Judges are supposed to execute the will of Congress, and Congress has been clear four times, in 1890, 1913, 1936, and 1950, that the antitrust laws are designed to protect competition, small enterprise, and economic liberty. But here’s Marrero: “Adjudication of antitrust disputes virtually turns the judge into a fortuneteller. Deciding such cases typically calls for a judicial reading of the future.” But antitrust is not about turning Federal judges into central planning agents guessing about future economic outcomes. It should be about clear standards to block illegal mergers rather than judges being impressed with CEOs who wear magenta.
There is an upside, here, even though it’s a horrible decision. A random judge, based on his gut feel about a charismatic CEO, just concentrated a swath of the American economy, which will end up raising prices for consumers and hurt telecom employees, probably within a few years (and starting with people in poverty, since prices to them are less noticeable for elites). But in doing so, Marrero accidentally noted that Bork-style antitrust is basically just a ruse, an annoying multi-million dollar costume party of economic experts dressing up in fancy clothing carrying around big stacks of paper while a judge flips a coin.
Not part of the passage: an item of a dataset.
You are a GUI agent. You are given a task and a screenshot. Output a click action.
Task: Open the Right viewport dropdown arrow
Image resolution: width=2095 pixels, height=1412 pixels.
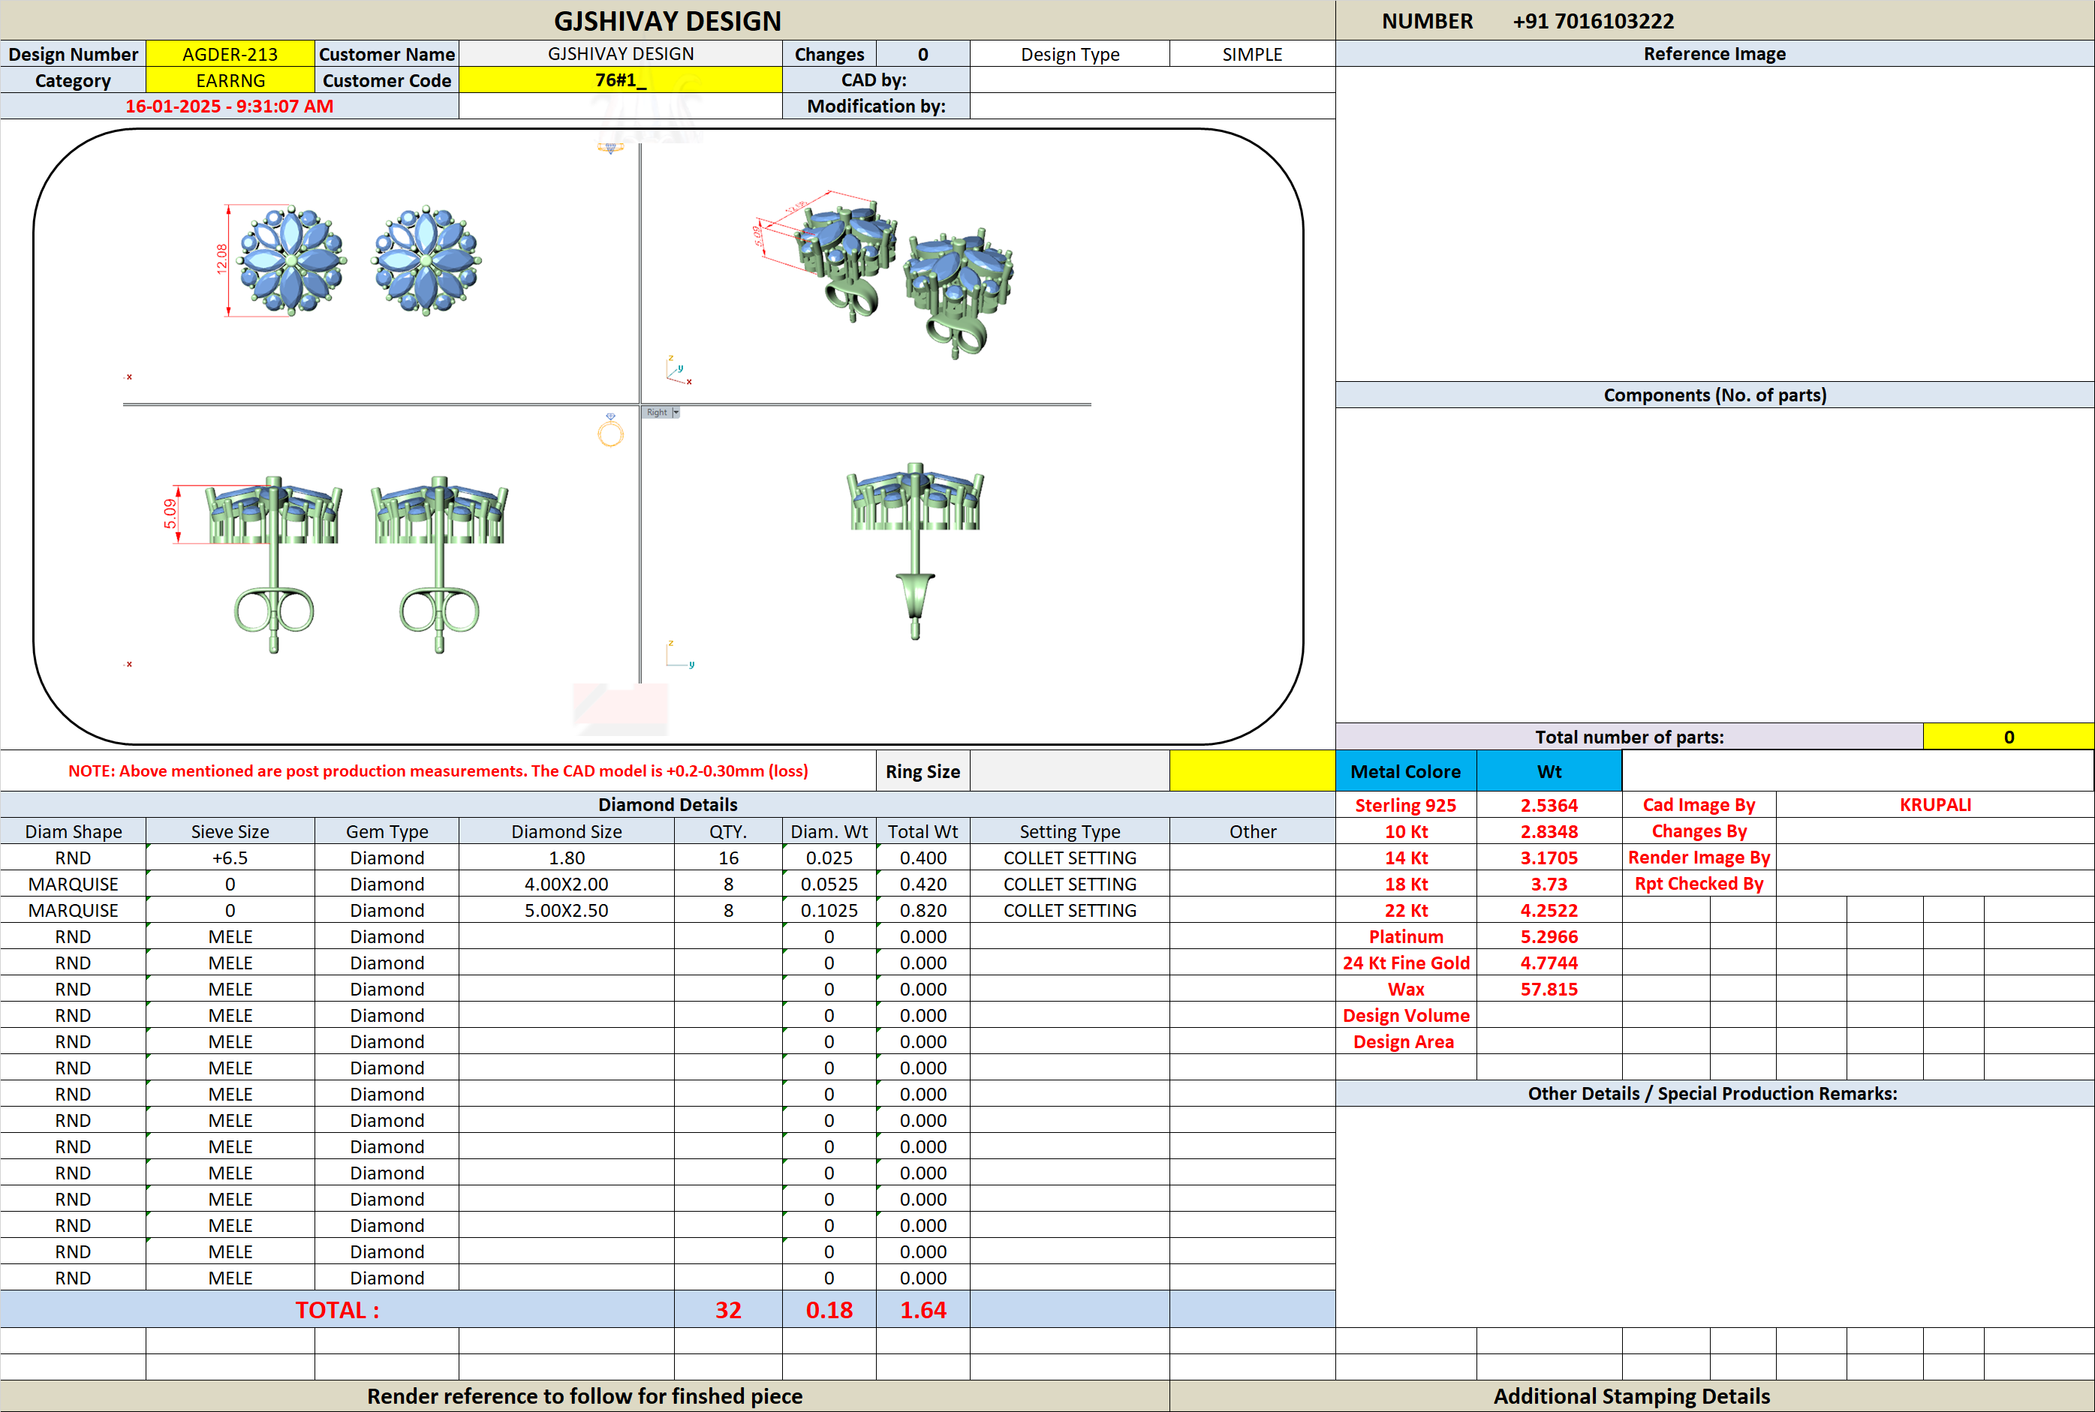(676, 412)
In other words, his decision destroys the Bork frame that antitrust law is based on economic evidence. And that’s why we can expect Congress to begin reigning in the judiciary and putting forward clear bright-line rules on mergers. Judges should just not have this power. And I suspect that fairly soon, they won’t.
Editor’s note: A previous version of this article appeared in BIG, Matt Stoller’s newsletter on the politics of monopoly. You can subscribe here. Matt Stoller is the author of Goliath: The Hundred Year War Between Monopoly Power and Democracy and Director of Research at the newly-founded American Economic Liberties Project, profiled by David McCabe in the New York Times.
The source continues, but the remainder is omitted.